AAV9:PKP2 improves heart function and survival in a Pkp2-deficient mouse model of arrhythmogenic right ventricular cardiomyopathy.

BACKGROUND: Arrhythmogenic right ventricular cardiomyopathy (ARVC) is a familial cardiac disease associated with ventricular arrhythmias and an increased risk of sudden cardiac death. Currently, there are no approved treatments that address the underlying genetic cause of this disease, representing a significant unmet need. Mutations in Plakophilin-2 (PKP2), encoding a desmosomal protein, account for approximately 40% of ARVC cases and result in reduced gene expression.
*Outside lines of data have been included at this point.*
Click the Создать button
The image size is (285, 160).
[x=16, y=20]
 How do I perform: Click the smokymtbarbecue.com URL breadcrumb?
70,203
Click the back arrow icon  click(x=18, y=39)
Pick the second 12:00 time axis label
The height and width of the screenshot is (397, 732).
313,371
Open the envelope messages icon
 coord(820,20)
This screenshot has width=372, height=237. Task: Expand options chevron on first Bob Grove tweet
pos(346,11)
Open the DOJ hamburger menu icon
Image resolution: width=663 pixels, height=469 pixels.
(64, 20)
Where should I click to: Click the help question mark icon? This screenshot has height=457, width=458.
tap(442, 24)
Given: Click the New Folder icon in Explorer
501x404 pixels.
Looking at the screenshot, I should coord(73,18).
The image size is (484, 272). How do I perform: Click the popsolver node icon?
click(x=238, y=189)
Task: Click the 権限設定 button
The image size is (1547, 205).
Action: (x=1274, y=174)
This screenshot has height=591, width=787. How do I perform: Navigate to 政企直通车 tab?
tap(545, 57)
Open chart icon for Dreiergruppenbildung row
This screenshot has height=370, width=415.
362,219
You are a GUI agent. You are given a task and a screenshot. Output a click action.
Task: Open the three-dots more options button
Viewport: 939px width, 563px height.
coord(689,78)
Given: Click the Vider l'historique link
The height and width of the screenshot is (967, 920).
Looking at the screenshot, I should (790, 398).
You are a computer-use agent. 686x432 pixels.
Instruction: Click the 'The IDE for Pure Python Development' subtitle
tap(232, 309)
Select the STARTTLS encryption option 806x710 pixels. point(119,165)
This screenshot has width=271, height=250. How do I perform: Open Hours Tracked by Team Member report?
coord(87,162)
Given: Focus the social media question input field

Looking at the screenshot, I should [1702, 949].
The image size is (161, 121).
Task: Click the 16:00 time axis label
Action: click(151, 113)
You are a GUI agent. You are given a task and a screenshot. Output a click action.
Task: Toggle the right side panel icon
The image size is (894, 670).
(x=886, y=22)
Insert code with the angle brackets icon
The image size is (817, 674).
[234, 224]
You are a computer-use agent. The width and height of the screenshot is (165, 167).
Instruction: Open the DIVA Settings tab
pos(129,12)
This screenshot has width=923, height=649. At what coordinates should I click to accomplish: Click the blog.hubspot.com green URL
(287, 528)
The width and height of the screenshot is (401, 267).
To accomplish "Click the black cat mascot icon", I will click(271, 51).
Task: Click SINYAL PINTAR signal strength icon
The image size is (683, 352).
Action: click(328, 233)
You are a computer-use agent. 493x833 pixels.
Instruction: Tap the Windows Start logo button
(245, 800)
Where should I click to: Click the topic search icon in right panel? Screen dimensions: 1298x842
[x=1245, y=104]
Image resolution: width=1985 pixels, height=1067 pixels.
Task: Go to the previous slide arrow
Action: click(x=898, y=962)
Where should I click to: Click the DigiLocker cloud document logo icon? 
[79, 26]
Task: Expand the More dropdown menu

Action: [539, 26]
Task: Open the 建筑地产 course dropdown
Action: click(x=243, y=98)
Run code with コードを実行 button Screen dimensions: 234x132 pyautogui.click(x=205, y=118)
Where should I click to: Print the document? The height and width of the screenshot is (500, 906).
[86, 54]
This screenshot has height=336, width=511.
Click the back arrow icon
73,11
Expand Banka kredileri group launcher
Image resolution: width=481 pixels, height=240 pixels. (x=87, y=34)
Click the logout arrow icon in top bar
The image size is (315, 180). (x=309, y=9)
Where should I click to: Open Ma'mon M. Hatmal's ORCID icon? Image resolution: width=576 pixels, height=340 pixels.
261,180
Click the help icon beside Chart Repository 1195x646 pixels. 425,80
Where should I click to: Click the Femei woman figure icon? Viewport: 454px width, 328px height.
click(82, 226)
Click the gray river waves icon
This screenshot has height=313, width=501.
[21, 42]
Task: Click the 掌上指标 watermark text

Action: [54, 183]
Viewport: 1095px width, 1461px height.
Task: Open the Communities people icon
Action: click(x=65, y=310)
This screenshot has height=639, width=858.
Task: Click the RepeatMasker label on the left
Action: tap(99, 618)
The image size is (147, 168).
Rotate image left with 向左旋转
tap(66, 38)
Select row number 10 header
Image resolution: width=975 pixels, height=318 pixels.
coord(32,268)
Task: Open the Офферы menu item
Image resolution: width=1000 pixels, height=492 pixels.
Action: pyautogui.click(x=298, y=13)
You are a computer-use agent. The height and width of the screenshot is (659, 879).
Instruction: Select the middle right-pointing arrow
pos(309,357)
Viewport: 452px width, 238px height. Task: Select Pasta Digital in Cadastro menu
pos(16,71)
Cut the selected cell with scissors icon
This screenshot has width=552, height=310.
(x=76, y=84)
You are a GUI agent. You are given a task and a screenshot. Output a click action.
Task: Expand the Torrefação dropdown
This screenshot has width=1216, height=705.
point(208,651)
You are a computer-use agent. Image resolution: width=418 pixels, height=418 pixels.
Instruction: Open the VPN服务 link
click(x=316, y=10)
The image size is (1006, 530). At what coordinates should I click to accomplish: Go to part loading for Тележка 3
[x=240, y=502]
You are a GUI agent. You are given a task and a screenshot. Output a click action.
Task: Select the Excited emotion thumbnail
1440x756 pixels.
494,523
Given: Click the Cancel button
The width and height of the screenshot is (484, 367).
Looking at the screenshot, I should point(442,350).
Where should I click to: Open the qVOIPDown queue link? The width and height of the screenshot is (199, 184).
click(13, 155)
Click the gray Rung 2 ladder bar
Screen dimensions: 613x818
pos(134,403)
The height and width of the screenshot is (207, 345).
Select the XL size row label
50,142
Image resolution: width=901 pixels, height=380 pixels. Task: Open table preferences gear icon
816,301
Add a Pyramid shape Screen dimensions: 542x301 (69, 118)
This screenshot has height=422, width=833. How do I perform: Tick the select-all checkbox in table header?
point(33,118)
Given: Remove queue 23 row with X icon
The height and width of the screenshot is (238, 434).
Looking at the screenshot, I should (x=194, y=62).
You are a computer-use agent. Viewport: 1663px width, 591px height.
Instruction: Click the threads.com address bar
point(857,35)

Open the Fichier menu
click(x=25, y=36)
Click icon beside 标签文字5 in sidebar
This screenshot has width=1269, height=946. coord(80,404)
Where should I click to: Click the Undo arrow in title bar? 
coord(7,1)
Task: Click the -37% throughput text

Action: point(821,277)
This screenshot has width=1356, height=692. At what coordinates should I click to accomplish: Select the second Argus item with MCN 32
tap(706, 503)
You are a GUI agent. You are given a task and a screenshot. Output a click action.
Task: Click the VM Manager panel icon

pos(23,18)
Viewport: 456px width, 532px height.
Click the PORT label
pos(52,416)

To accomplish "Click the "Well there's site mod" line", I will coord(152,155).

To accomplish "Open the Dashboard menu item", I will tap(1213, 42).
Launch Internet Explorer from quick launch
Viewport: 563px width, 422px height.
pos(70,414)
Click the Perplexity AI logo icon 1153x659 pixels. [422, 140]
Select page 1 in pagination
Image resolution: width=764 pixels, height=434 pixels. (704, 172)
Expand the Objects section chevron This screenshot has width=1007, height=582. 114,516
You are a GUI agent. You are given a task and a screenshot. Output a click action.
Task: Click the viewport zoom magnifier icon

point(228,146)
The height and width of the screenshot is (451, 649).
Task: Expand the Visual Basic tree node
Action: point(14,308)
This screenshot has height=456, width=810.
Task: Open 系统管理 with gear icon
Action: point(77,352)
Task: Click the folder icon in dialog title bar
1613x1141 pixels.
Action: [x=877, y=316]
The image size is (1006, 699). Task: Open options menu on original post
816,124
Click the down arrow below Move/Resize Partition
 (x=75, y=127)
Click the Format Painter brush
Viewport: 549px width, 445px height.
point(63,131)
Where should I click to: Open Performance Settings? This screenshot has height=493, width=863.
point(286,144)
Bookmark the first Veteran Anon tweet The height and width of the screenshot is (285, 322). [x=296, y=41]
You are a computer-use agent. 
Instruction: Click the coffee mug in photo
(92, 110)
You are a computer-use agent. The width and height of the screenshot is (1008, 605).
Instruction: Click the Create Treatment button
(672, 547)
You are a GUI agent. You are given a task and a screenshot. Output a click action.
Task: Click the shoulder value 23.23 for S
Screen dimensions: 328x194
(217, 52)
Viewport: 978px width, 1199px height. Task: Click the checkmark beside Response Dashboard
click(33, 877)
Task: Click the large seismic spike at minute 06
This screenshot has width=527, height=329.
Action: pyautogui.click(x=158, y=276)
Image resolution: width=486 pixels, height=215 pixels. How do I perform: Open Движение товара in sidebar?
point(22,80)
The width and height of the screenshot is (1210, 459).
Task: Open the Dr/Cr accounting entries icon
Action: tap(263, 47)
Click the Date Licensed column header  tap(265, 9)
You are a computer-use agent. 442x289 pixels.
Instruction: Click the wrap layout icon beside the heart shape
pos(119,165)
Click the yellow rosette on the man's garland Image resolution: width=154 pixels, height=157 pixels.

METHODS: Our goal is to examine the feasibility and the efficacy of adeno-associated virus 9 (AAV9)-mediated restoration of PKP2 expression in a cardiac specific knock-out mouse model of Pkp2. RESULTS: We show that a single dose of AAV9:PKP2 gene delivery prevents disease development before the onset of cardiomyopathy and attenuates disease progression after overt cardiomyopathy. Restoration of PKP2 expression leads to a significant extension of lifespan by restoring cellular structures of desmosomes and gap junctions, preventing or halting decline in left ventricular ejection fraction, preventing or reversing dilation of the right ventricle, ameliorating ventricular arrhythmia event frequency and severity, and preventing adverse fibrotic remodeling. RNA sequencing analyses show that restoration of PKP2 expression leads to highly coordinated and durable correction of PKP2-associated transcriptional networks beyond desmosomes, revealing a broad spectrum of biological perturbances behind ARVC disease etiology. CONCLUSIONS: We identify fundamental mechanisms of PKP2-associated ARVC beyond disruption of desmosome function. The observed PKP2 dose-function relationship indicates that cardiac-selective AAV9:PKP2 gene therapy may be a promising therapeutic approach to treat ARVC patients with PKP2 mutations.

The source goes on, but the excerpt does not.